- Born: 10 October 1936 Kasaragod, Kerala State
- Died: 13 September 2012 (aged 75)
- Occupation: Teacher

Academic background
- Education: Vidwan in Sanskrit (equivalent to a bachelor's degree), Postgraduate
- Alma mater: University of Mysore

Academic work
- Discipline: Scholar, linguist, artist
- Sub-discipline: Manuscriptologist, researcher, poet, playwright, actor
- Institutions: Swamiji's High School Edneer, Kasaragod Taluk; later Kerala Tulu Academy
- Main interests: Tulu Language, Yakshagana
- Website: puninchathaya.com/index.html

= Venkataraja Puninchathaya =

Indian writer and scholar (1936–2012)

Pundur Venkataraja Puninchathaya (10 October 1936 – 13 September 2012), commonly known as P. V. Puninchathaya, was an Indian scholar, teacher, author and researcher of the Tulu language and literature.

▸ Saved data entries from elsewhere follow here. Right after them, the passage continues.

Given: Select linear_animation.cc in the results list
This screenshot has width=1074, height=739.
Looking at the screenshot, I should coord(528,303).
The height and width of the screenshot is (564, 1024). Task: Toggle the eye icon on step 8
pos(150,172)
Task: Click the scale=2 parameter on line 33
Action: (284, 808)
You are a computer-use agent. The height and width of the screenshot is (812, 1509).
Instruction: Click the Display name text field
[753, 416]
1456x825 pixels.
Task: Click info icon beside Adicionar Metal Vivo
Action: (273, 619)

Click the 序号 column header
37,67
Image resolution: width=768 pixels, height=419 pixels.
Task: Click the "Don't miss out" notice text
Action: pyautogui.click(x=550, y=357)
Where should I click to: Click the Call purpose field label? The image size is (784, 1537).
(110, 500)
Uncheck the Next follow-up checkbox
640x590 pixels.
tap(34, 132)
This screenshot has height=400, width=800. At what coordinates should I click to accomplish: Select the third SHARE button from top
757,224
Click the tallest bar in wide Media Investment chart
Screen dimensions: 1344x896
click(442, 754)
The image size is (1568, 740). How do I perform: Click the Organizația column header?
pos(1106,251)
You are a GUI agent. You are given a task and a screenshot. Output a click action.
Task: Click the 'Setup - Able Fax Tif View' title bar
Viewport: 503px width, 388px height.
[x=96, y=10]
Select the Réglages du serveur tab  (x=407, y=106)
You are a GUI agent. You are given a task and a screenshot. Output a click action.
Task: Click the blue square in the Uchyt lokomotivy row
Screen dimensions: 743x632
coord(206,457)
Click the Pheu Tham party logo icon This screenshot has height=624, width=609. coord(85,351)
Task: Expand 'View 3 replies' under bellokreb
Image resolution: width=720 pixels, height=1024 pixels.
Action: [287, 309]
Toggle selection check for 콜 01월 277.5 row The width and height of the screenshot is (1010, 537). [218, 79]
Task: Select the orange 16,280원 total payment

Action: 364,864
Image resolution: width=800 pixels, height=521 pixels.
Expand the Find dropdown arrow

== Early life and education ==
Puninchathaya was born on 10 October 1936 in Pundur, Kasaragod district (in present-day Kerala). He grew up in a Tulu-speaking community where he studied local language, oral traditions, and folklore.

He completed his schooling locally and later pursued higher education in literature and education.
== Career ==
Puninchathaya began his career as a teacher at Swamiji's High School in Edneer, Kasaragod Taluk. His research included the Tulu language, Tulu script, Sanskrit manuscripts, and folklore. His work in calligraphy included the identification and publication of Tulu poems, such as Shree Bhagavathi, Kaveri, Tulu Devi Mahatme, Tulu Mahabharatha, and Tulu Karna Parva. Puninchathaya was the founding president of the Kerala Tulu Academy from 2008 to 2012. He was a Yakshagana artist, primarily in Arthadhari (character portrayal), and portrayed female roles in Talamaddale, a form of Yakshagana.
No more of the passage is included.